On May 3, 2011, at 7:55 PM, S Sosnick wrote:
On May 2, commenting on the criterion of Independence from
Irrelevant Alternatives, Forest
Simmons wrote, "IIAC is a totally unreasonable requirement." On May
3, Kevin Venzke added,
"IIA isn't compatible with Condorcet. It's not compatible with much
of anything. I take that to be
the point of Arrow: If you want IIA you have to do some drastic
things."
While I agree with those comments, I think that one can--generously
but usefully--equate
Arrow's theorem with a broader point, namely, no election system in
which voters rank
candidates can have all properties that seem democratic and
appropriate. For example, no
election system in which voters rank candidates can guarantee both
Condorcet compliance and
Later-no-harm.
The reason is that "democratic" embraces majority rule, and--when 3
or more voters rank 3 or
more candidates--each candidate may be ranked below at least one of
the other candidates by a
majority of the voters.
"Majority" clearly makes sense in Plurality elections.

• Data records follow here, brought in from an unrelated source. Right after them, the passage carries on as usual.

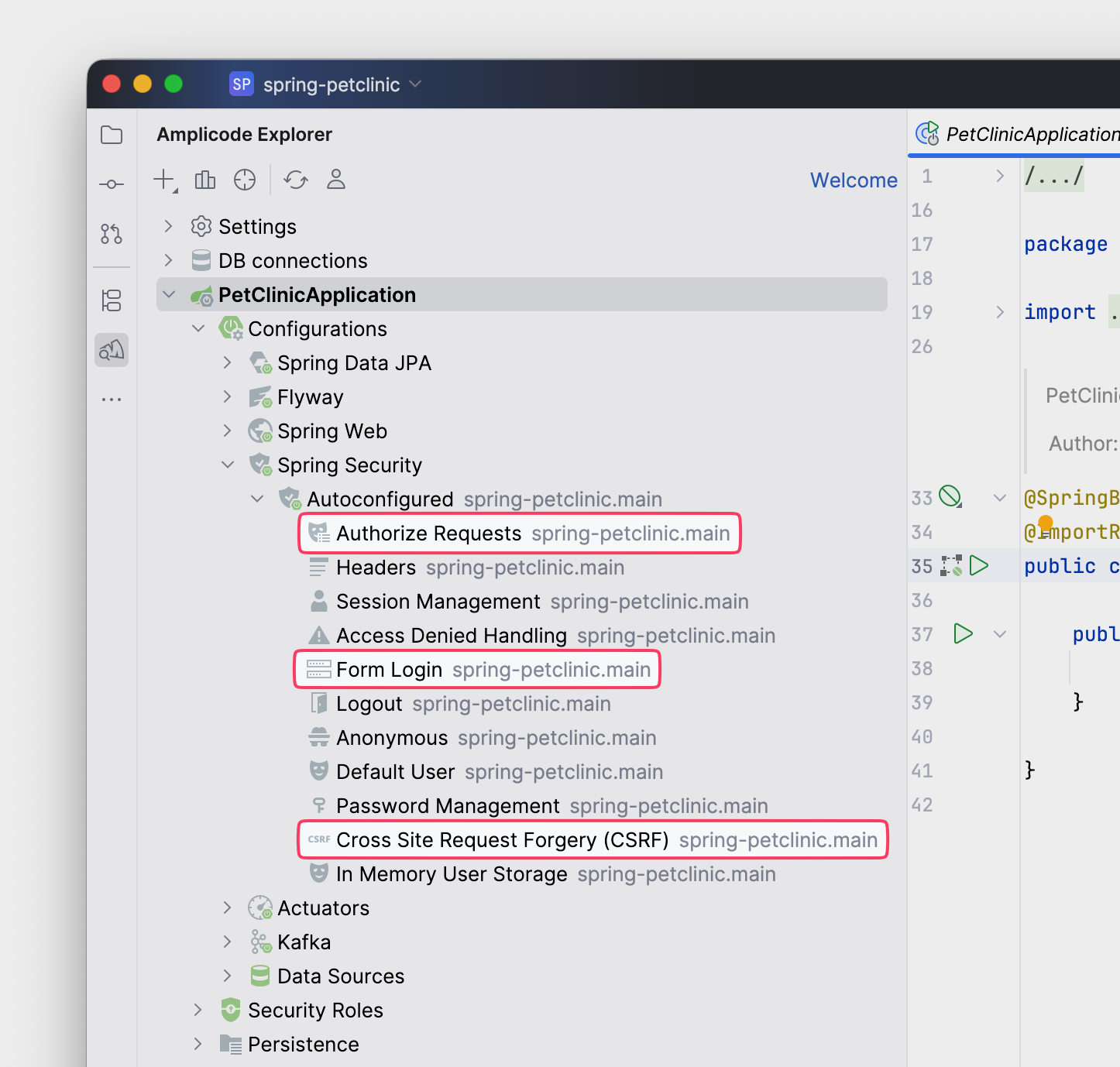The width and height of the screenshot is (1120, 1067).
Task: Open the Project folder tool window icon
Action: [112, 136]
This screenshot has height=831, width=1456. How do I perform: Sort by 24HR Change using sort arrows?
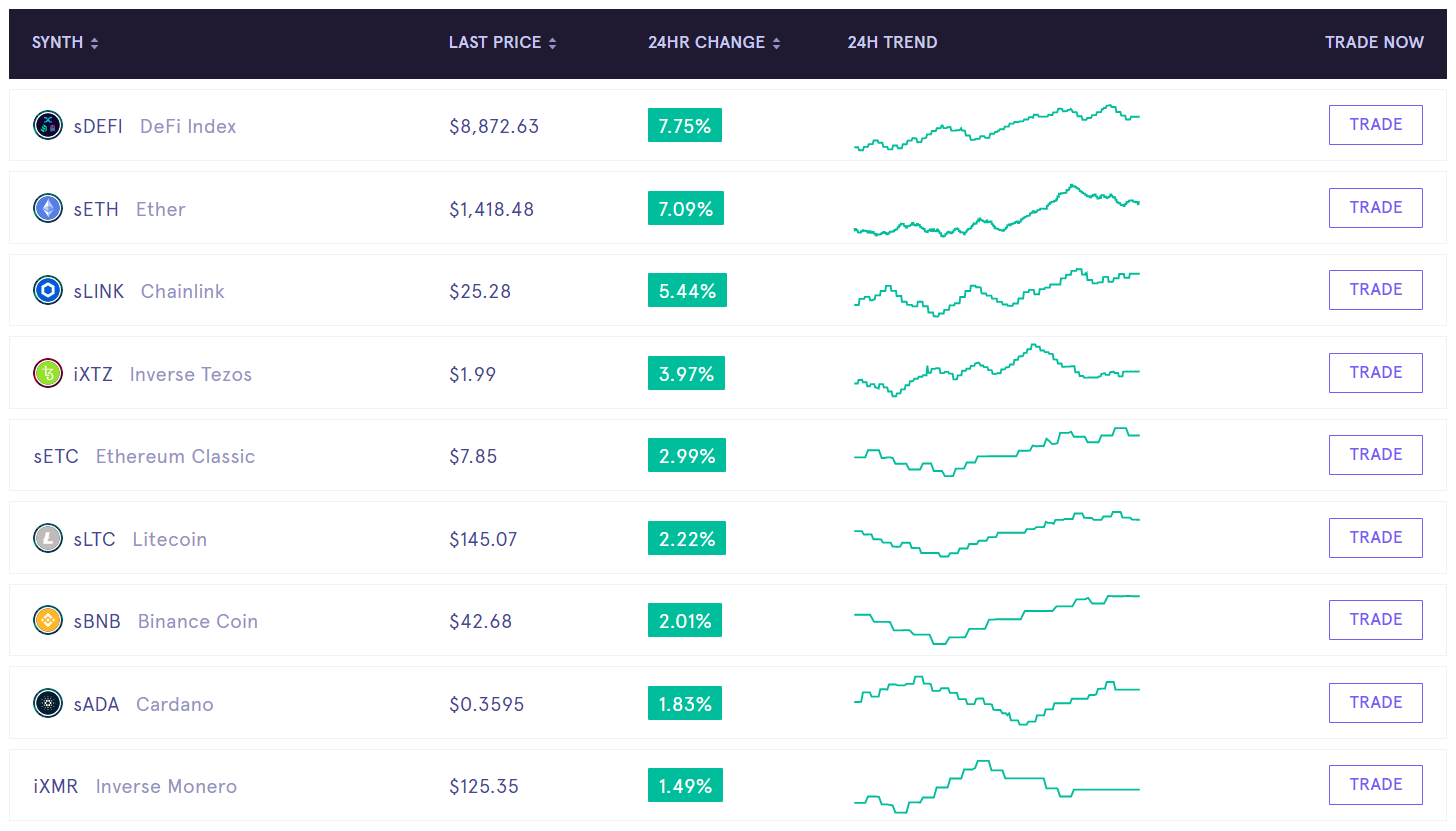(x=776, y=43)
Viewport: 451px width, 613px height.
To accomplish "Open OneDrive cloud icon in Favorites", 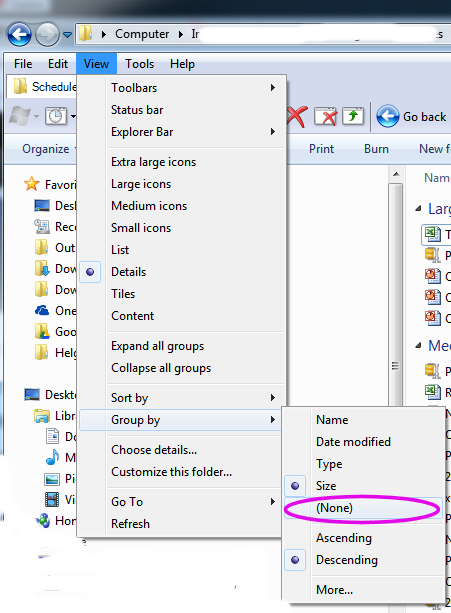I will 42,311.
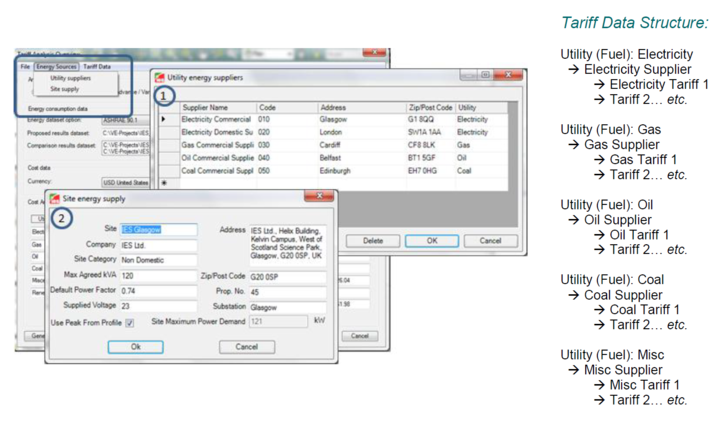Open the Energy Sources menu

coord(56,66)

If we get 49A,
48B, and 3C, C is a clear loser, voters could not indicate their
preference among A and B while voting for C, and we clearly need a
Runoff between A and B. Of course, if we get 33A, 33B, and 33C, it is
time to wish for something different.
Given 49A, 48B, and 35C in Approval, there is less value in a Runoff.
Most C voters could, and presumably did, indicate their choice between
A and B. Some unhappy voters could have noticed that they could not
both vote for two vs one disliked and for one of the two as liked
most. These last could promote such as Score or Condorcet.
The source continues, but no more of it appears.